The mere possession of a subsidiary in a Member State does not imply the existence of a PE for VAT purposes. Judgment of the ECJ of May 7, 2020. Dong Yang
The European Court of Justice (ECJ) has ruled again on the scope of definition of Permanent Establishment (PE), for VAT purposes, pursuant to articles 11 and 22 of Implementing Regulation 282/2011. In this case, the question is raised by the intervention of a subsidiary and its possible consideration as actual recipient of the services rendered by a local provider in the same Member State.
Pursuant to the main proceedings, the Polish company Dong Yong entered into a contract with a Korean company, LG Display Co. Ltd. (LG Korea), by which it would provide assembly services for printed circuit boards, using materials and components owned by LG Korea. These materials were customs cleared and delivered to Dong Yong by a subsidiary of LG Korea in Poland (LG Poland), which has its own means of production and a different VAT number than LG Korea.
Dong Yong subsequently sent the circuit boards to LG Poland, which used them to produce TFT LCD modules, owned by LG Korea, under a contract with the latter, and which were finally delivered to another company, LG Display Germany GmbH.
Understanding that LG Korea was the recipient of the services, Dong Yong invoiced it without VAT, by application of the place of supply rule contained in article 44 of the VAT Directive 2006/112/EC. However, the Tax Administration considered that the subsidiary of LG Korea, that is, LG Poland, constituted a PE for VAT purposes and was the actual recipient of the assembly services, so it settled the corresponding Polish VAT to Dong Yong. Furthermore, the Administration understood that Dong Yong was obliged to examine who was the beneficial owner of the services it provided and to be aware about LG Korea’s contractual links with LG Poland.

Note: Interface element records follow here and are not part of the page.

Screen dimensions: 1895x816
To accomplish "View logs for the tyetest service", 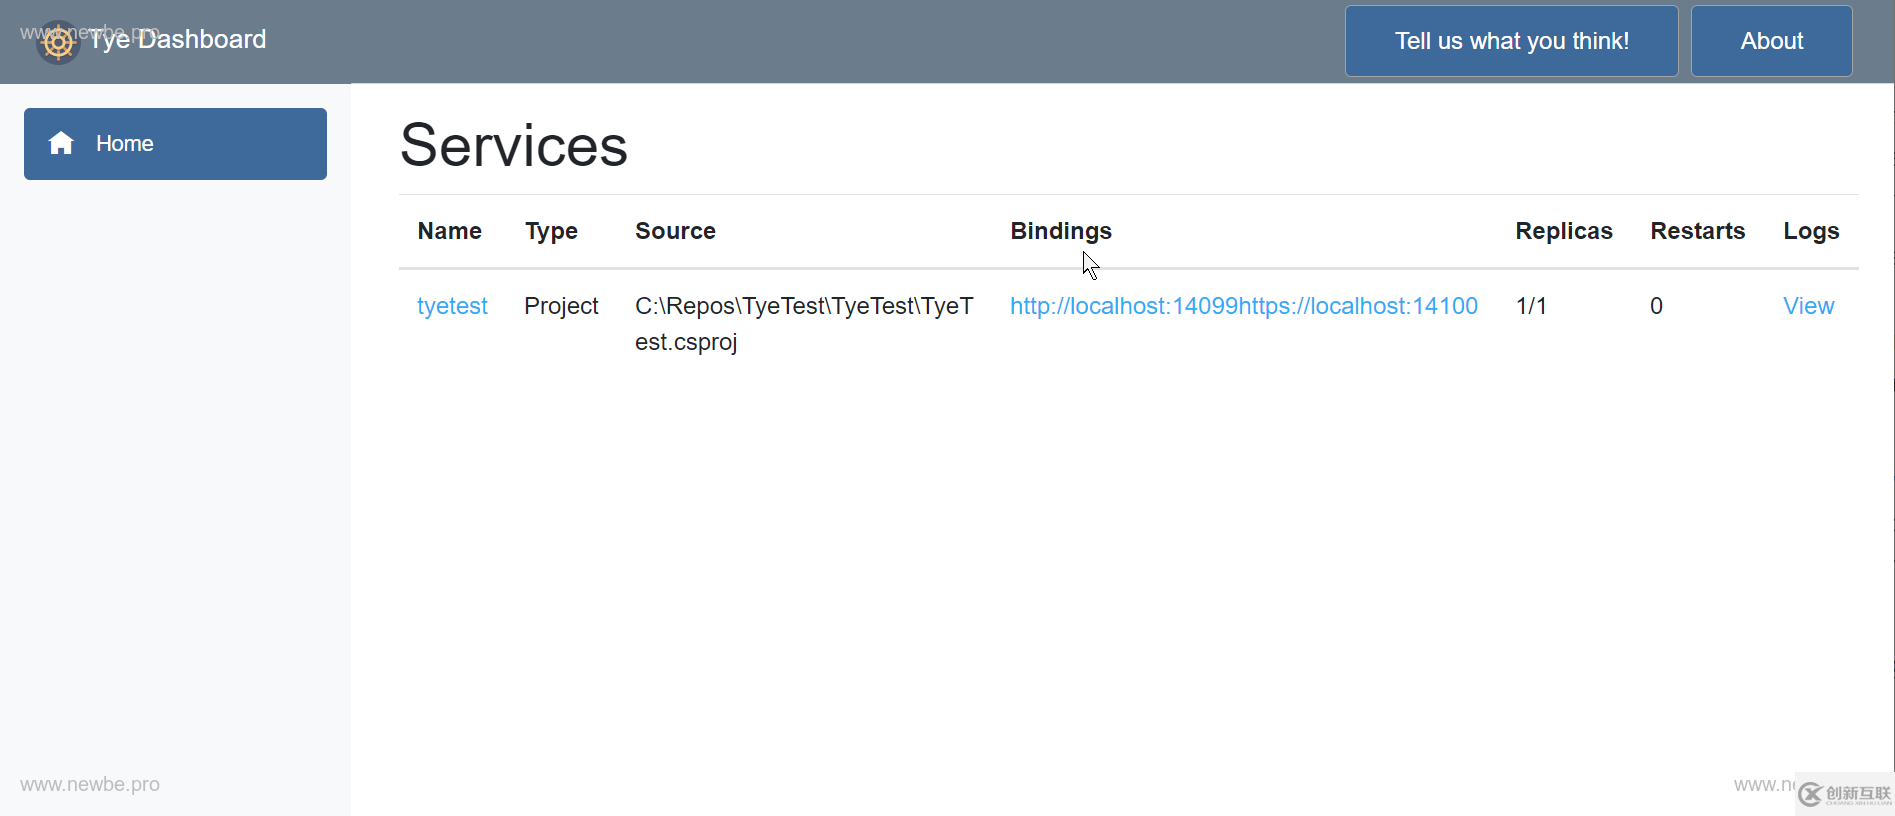I will [1808, 306].
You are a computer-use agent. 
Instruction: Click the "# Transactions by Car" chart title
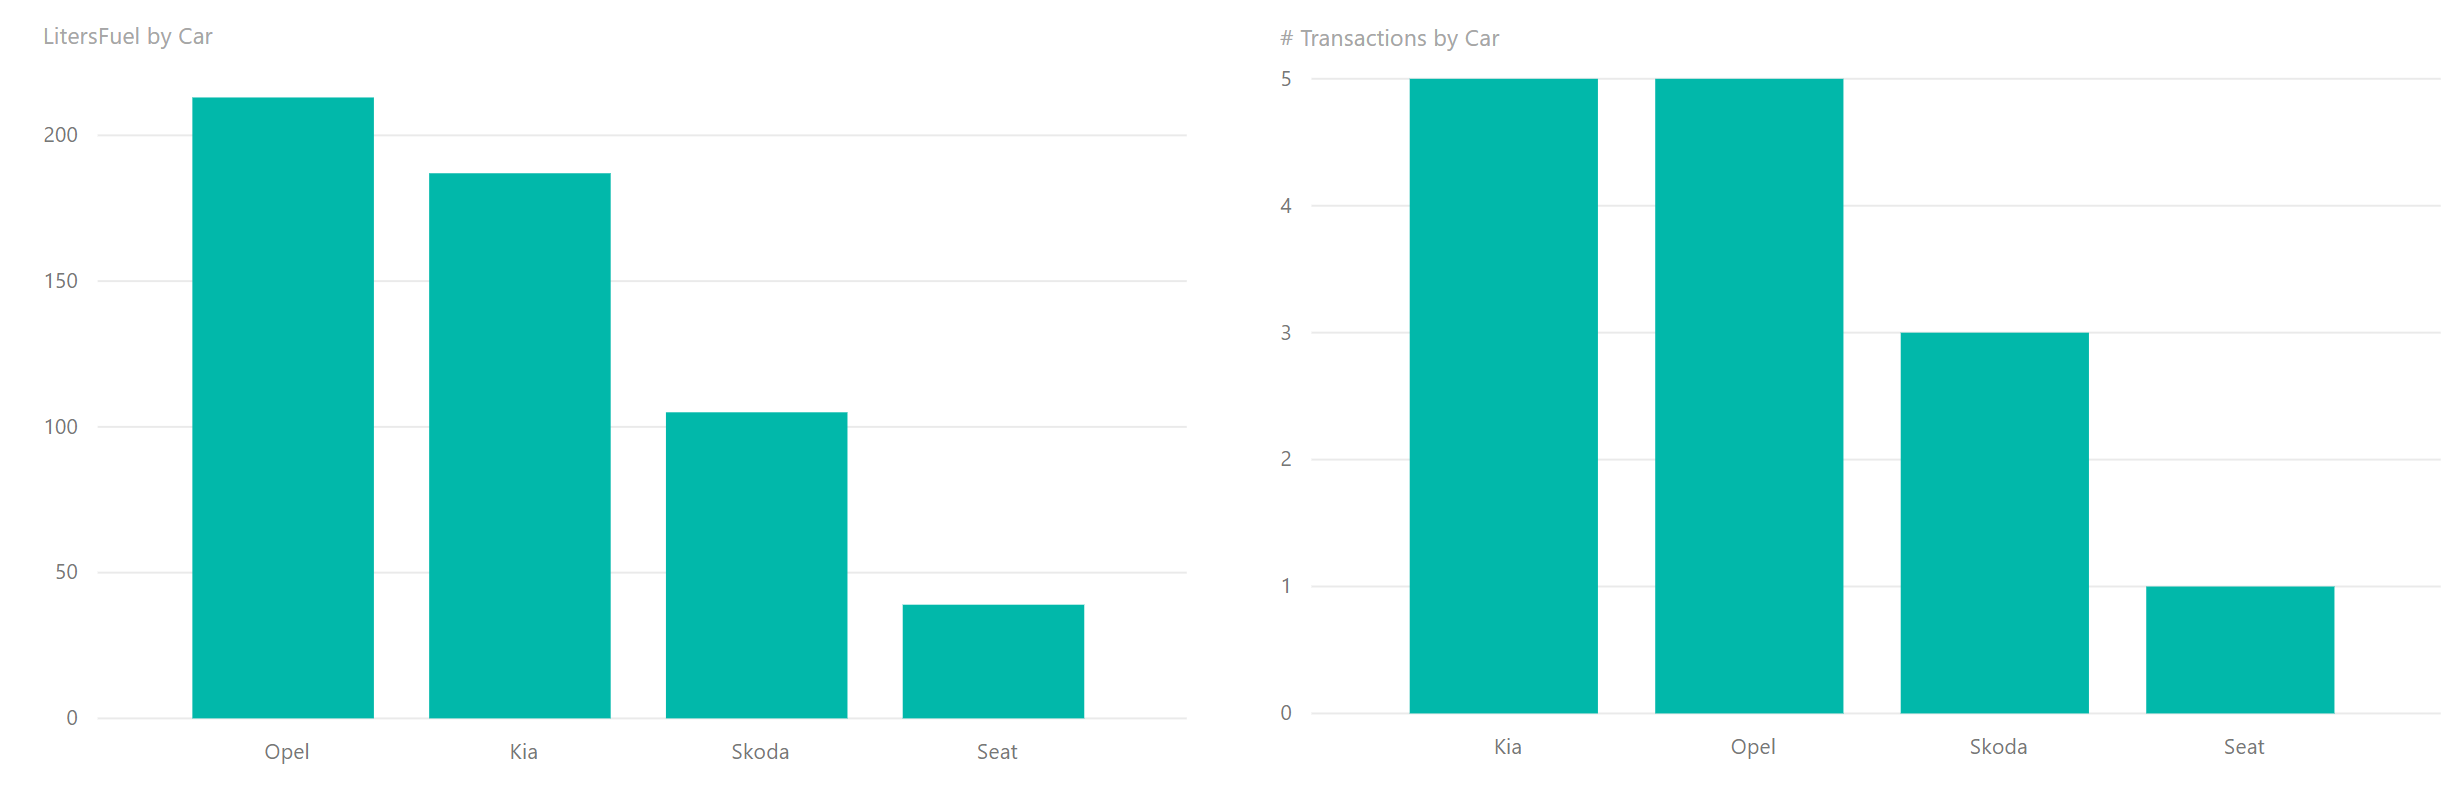point(1389,39)
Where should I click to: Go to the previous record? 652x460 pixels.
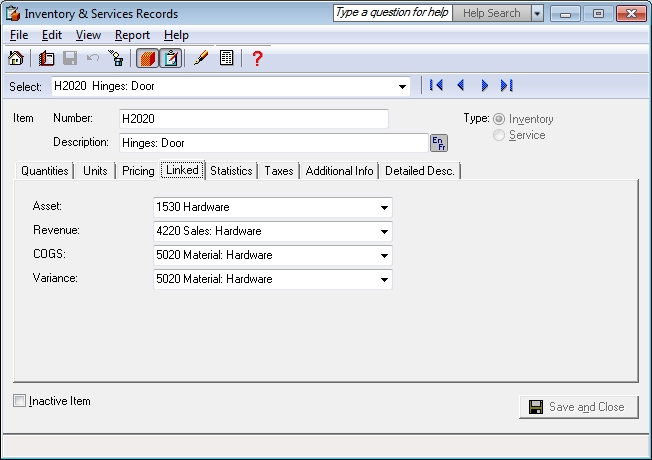460,86
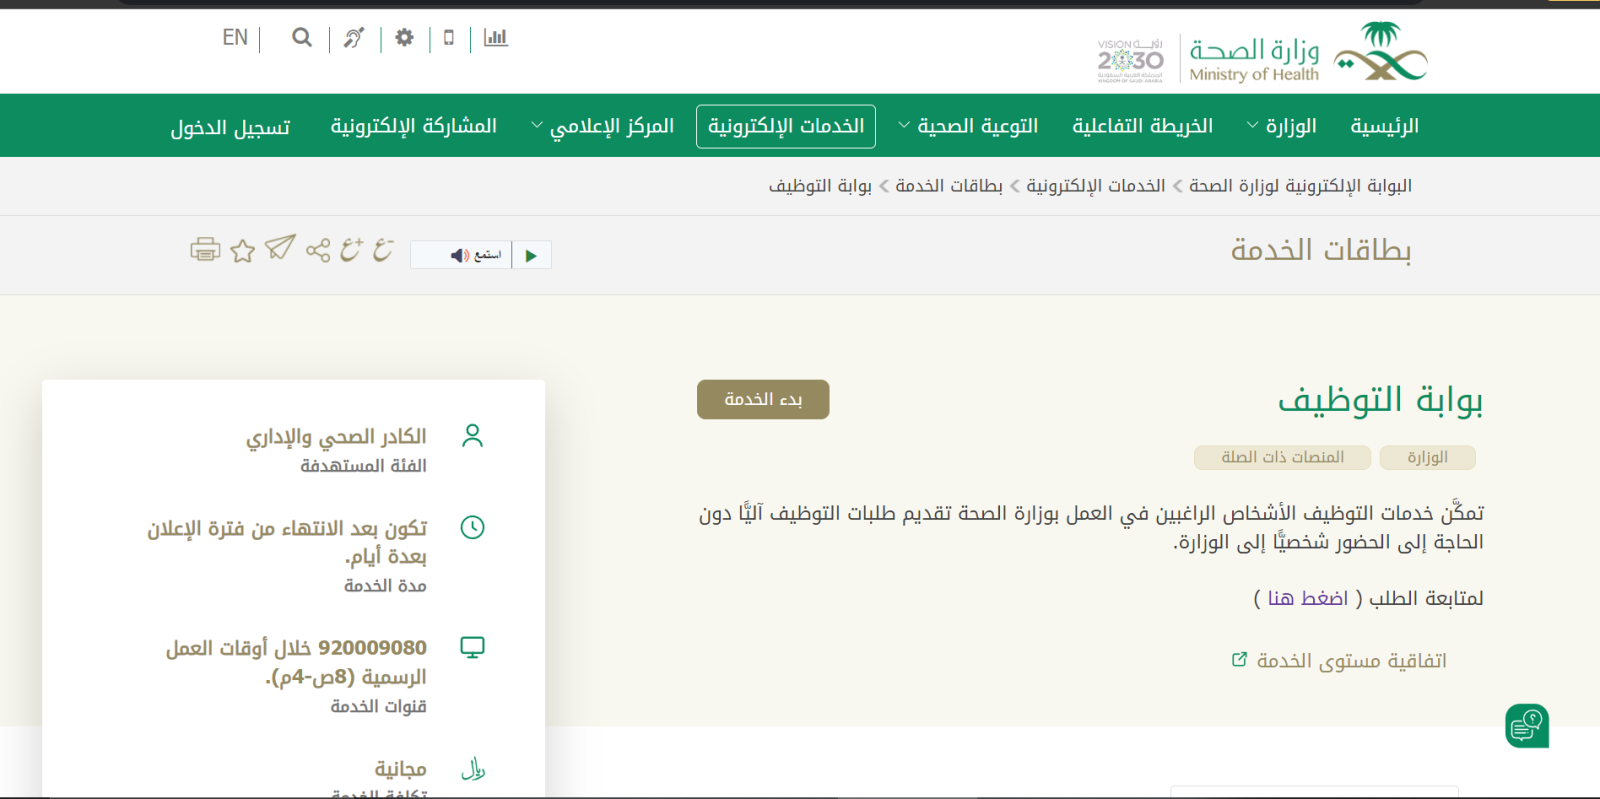This screenshot has width=1600, height=799.
Task: Click the hearing accessibility icon
Action: point(354,38)
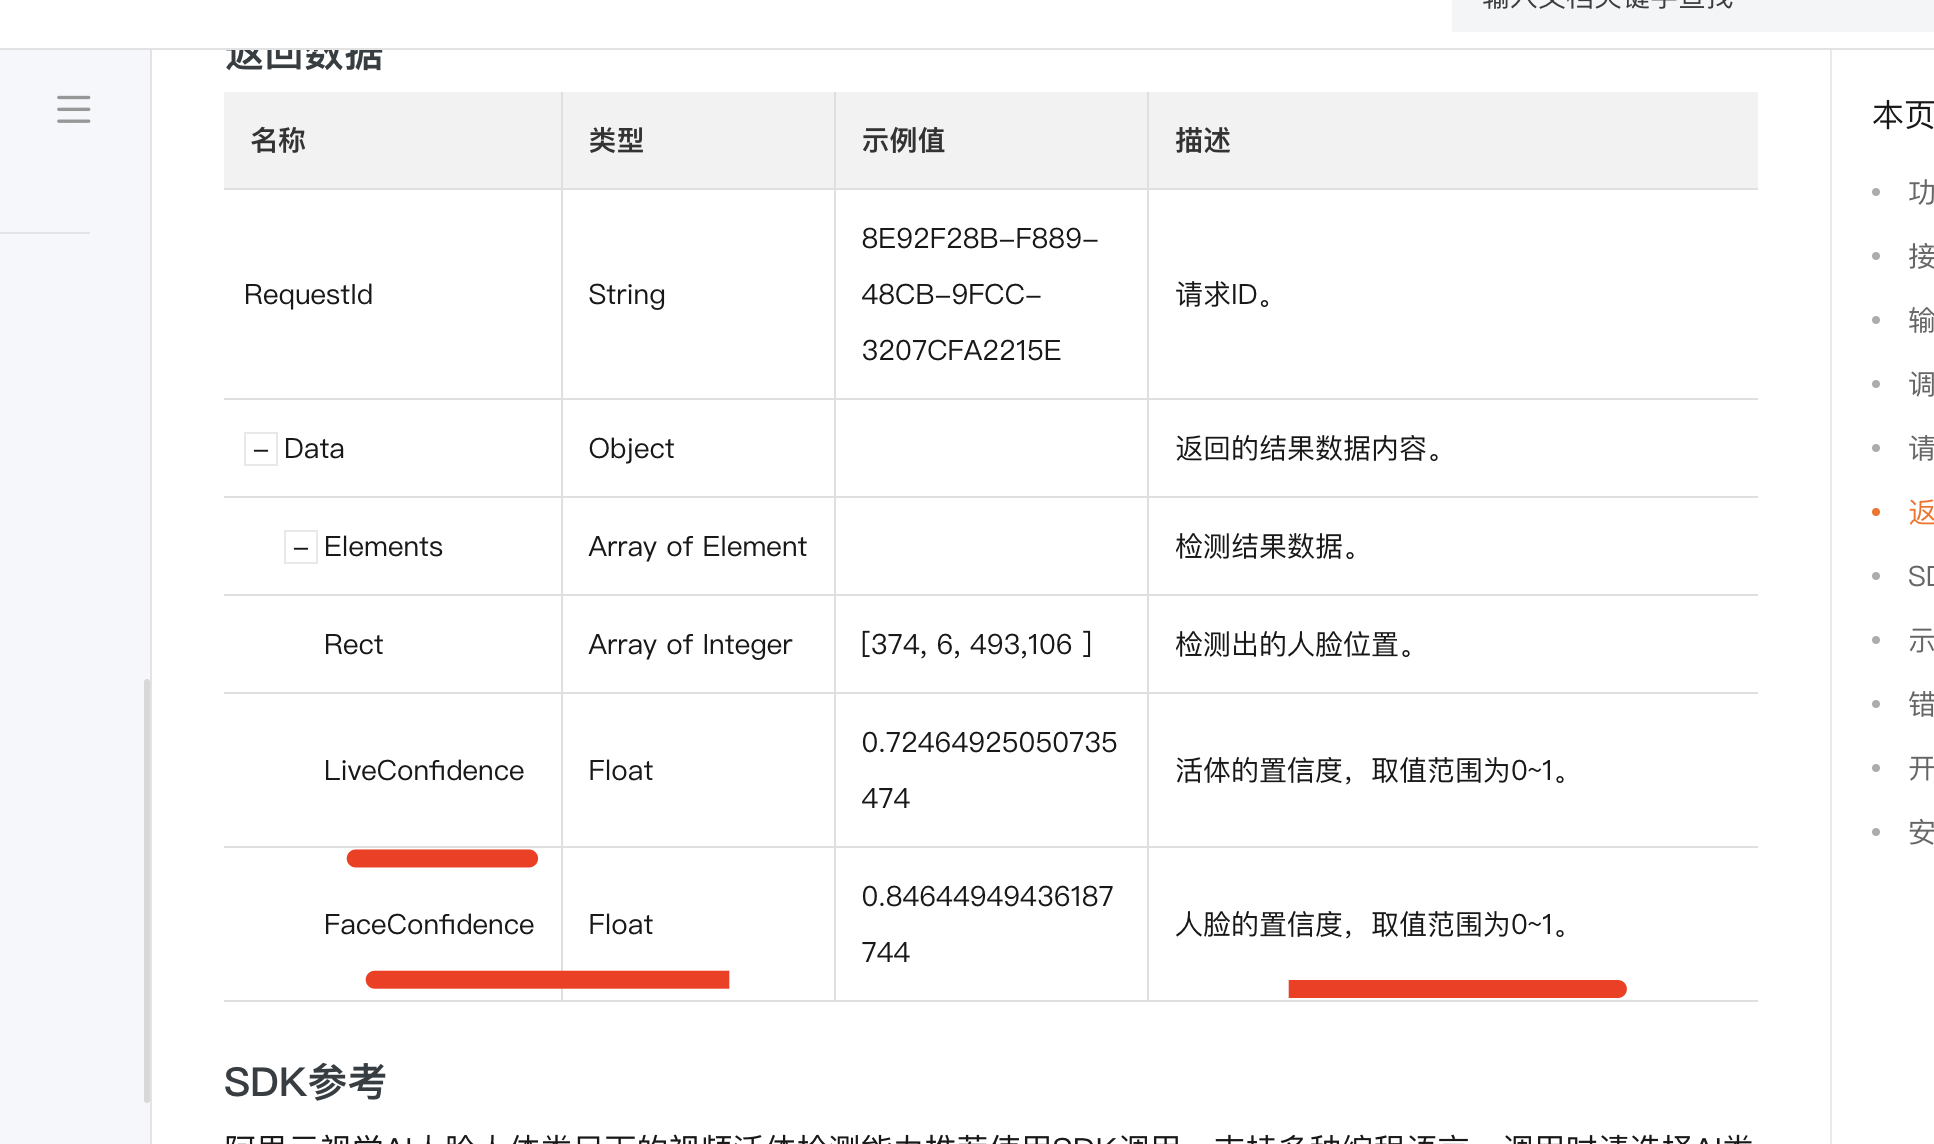This screenshot has height=1144, width=1934.
Task: Collapse the Data row
Action: 261,449
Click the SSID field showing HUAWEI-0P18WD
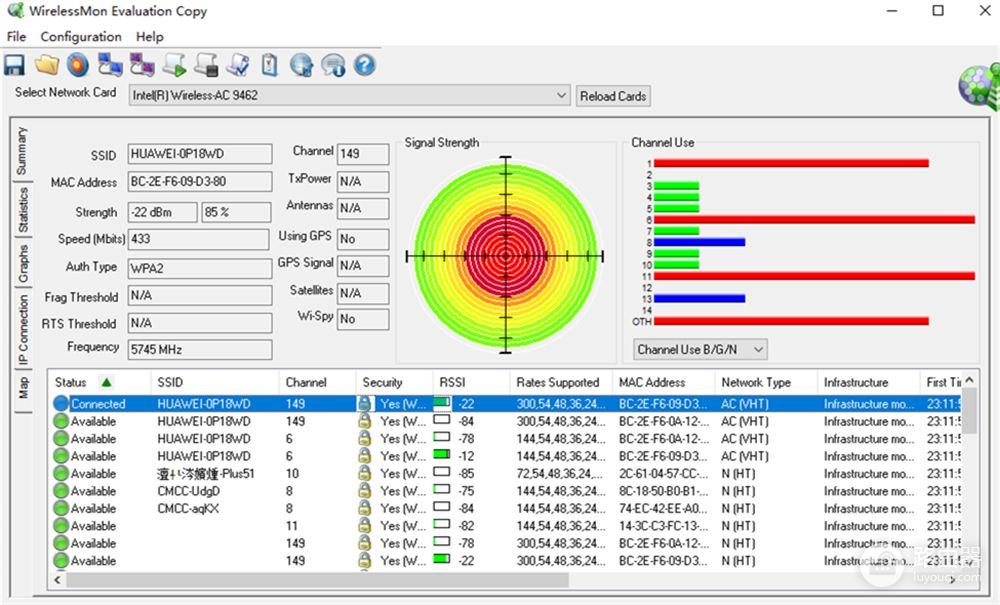The height and width of the screenshot is (605, 1000). [200, 154]
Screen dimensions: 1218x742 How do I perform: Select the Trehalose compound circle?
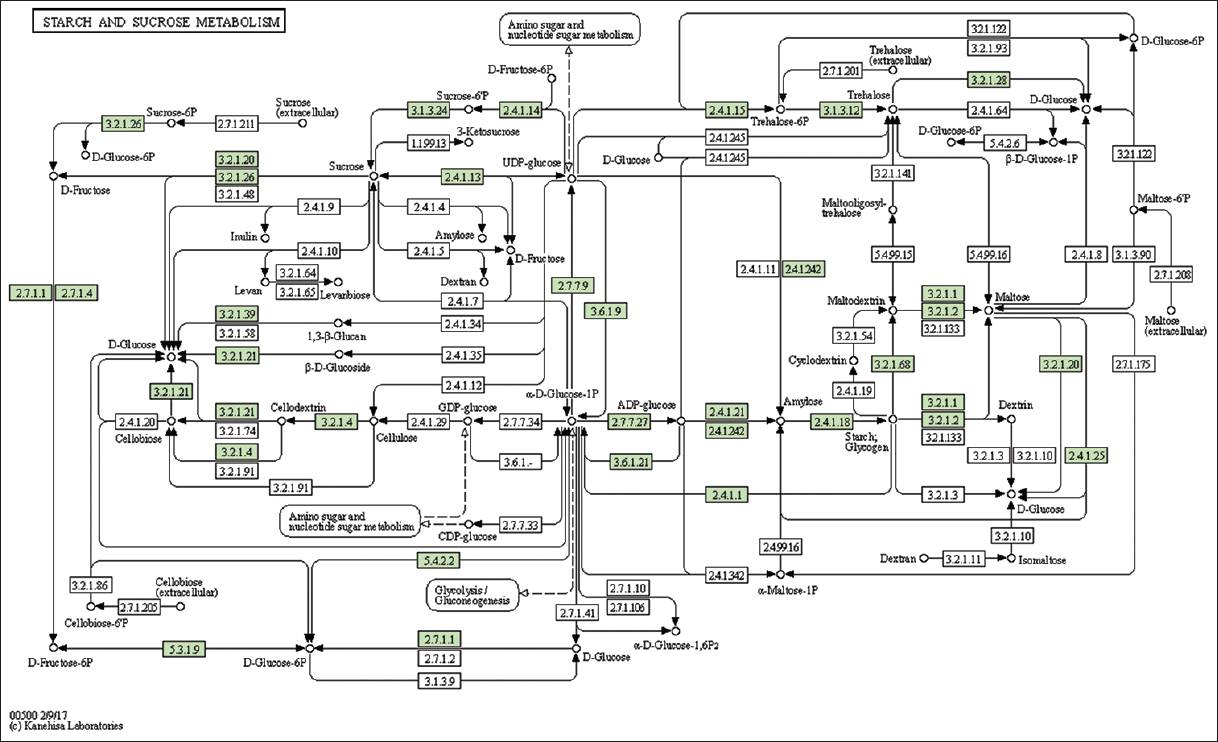point(893,108)
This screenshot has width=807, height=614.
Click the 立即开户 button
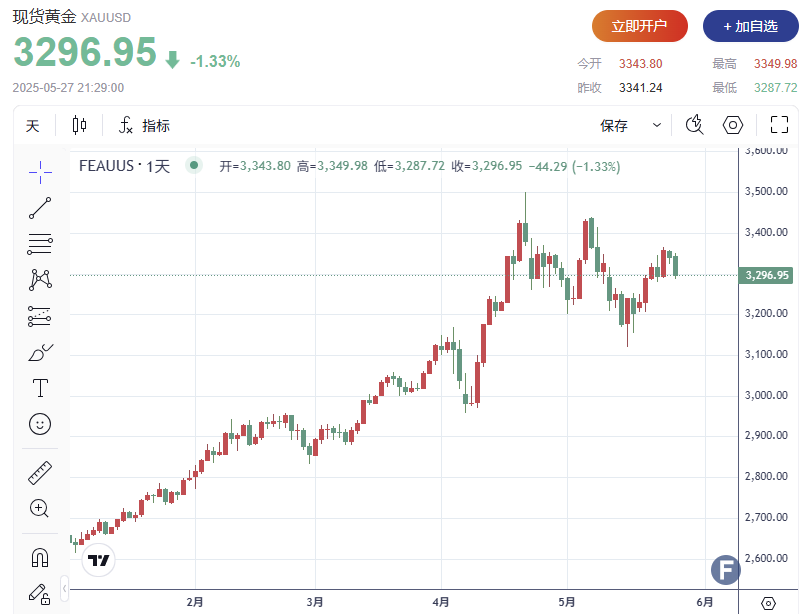point(639,26)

Having filed an appeal before the corresponding Court, the latter considers that there is some factual difference with respect to the ECJ’s jurisprudence on the matter, since the economic headquarters of LG Korea is outside the EU, and it cannot freely develop an economic activity in Poland. Therefore, it asks the ECJ whether the existence of a PE can be deduced from the mere existence of a subsidiary and whether the service provider should take into account the contractual relationships between the parent and the subsidiary.
However, the ECJ quickly resolves the issue by stating that the qualification of a PE cannot depend solely on the legal regime of the entity in question, so, although it is possible for a subsidiary to constitute a PE, this qualification depends on the material conditions established by the Implementing Regulation 282/2011 in its article 11, which must be examined in light of the economic and commercial reality.
On the other hand, the ECJ also concludes that in no case is the service provider obliged to examine the contractual relationships between the parent company and the subsidiary in order to decide whether it has PE or not, since, on the one hand, the criteria that the provider must follow in this sense are defined in article 22 of the Implementing Regulation and, on the other hand, the service provider does not have access, in principle, to said information.
The sentence has case number C-547/18.